It’s that time of year again, everyone’s favorite foolish holiday. I’ve had some fun over the past few years with this one. For this April Fool’s Day I’m turning to one of my favorite group of fine folks, the local Texas talents of Kathleen Malcolmson, Perry McDaniel, and Robert Sandfield. Together they created a classic little conundrum called “Sandfield’s Unlocked Drawer” which is, as it claims to be, unlocked. Except good luck getting it open!
To toast this minny marvel of misdirection I’ve whipped up another misleading mixture. You may have noticed my penchant for the bitter classic Negroni cocktail, which I frequently feature in various forms and versions. Here’s a totally new twist on the genre, and perfect for April Fool’s Day, a “fauxgroni”. Serve this one to you friends and relatives for a sophisticated sipper with a secret. What the heck, serve it to your children too – it doesn’t have a drop of alcohol in it! “Cocktails” with no alcohol have undergone their own revolution of late, with prep and care spent in their creation equal to the degree and extent of their alcoholic counterparts in many fancy bars and restaurants. Often referred to as “mocktails”, these fancy non-alcoholic drinks are appearing on menus as “zero-proof” cocktails and other terms more fitting to their intense preparation. I’ve coined the term “Unlocked Cocktails” which I think has a nice ring to it.

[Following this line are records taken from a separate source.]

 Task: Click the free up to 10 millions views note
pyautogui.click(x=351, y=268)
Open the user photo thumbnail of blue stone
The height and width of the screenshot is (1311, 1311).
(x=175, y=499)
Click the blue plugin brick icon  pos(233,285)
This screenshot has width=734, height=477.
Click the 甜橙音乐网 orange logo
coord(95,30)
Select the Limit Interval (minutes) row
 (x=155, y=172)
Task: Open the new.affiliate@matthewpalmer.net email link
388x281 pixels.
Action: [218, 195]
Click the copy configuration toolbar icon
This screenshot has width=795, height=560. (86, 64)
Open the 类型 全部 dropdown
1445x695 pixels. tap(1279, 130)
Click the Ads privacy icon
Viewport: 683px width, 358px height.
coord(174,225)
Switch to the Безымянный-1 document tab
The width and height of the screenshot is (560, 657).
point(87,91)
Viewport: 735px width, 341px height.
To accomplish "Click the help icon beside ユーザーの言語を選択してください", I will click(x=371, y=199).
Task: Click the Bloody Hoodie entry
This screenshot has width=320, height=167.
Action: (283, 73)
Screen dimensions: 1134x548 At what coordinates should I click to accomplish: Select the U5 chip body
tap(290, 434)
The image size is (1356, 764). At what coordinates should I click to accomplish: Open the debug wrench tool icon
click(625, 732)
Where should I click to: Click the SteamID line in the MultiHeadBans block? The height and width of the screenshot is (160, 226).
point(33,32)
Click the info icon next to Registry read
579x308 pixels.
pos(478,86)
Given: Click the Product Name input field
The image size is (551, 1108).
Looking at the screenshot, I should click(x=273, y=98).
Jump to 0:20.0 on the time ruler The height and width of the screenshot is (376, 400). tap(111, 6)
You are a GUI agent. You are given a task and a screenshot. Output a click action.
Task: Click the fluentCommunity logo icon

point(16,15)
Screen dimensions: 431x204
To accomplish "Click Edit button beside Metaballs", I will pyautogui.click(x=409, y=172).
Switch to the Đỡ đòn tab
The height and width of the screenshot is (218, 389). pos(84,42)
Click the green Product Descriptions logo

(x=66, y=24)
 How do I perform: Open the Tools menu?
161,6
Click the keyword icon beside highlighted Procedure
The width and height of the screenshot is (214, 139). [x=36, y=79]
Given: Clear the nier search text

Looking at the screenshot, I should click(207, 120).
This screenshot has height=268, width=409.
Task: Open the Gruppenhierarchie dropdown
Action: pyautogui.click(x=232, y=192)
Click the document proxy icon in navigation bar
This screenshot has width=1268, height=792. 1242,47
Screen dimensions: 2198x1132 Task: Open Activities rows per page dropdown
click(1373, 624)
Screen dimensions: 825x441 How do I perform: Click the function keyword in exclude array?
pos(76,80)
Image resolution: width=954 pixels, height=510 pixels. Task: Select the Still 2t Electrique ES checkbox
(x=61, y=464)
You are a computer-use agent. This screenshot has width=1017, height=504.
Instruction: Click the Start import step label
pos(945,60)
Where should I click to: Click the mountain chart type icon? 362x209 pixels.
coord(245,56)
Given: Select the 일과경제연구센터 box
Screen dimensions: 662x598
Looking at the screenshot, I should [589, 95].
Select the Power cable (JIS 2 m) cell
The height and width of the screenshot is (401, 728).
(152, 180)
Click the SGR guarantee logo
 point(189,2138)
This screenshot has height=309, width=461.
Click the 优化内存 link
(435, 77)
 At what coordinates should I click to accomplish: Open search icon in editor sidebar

The Negroni is often thought of as the ultimate zero-proof challenge, since its three ingredients (gin, vermouth and Campari) are all alcoholic and distinctive in flavor. There’s no juice or syrup for example. How in the world can such a drink be recreated with no alcohol? One of the best examples comes from Nick Duble, head bartender at New York’s Atera. He created a “gin” by making a tea from juniper leaves and branches, a “Campari” by infusing beet juice with quinine and other aromatics, and a “vermouth” by rehydrating raisins! There are simpler ways to achieve this level of flavor, and that’s fine with me (although I am in awe of his creativity). Instead of gin I used Seedlip Spice, an innovative new product from the UK which is a distilled, non-alcoholic spirit based on techniques and recipes from 1651. The Spice contains flavors of oak, cascarilla bark, green cardamom, all spice berries, lemon peel, and grapefruit peel. I borrowed Duble’s innovative vermouth idea of rehydrating raisins, which really does taste like vermouth, and I used Italian bitter soda instead of Campari. The Italians love their bitter liquids, and they have a number of such drinks available which are non-alcoholic. The resulting “Unlocked Negroni” is a fabulous cocktail truly reminiscent of the original, and perfect for “imbibing when you aren’t imbibing”. You’d be a fool not to try one. Cheers!
1 oz Seedlip Spice
1 oz faux vermouth (rehydrated raisin “liquor”)
1 oz Italian bitter soda
Stir ingredients together with ice and strain into a favorite glass. Garnish with an orange peel.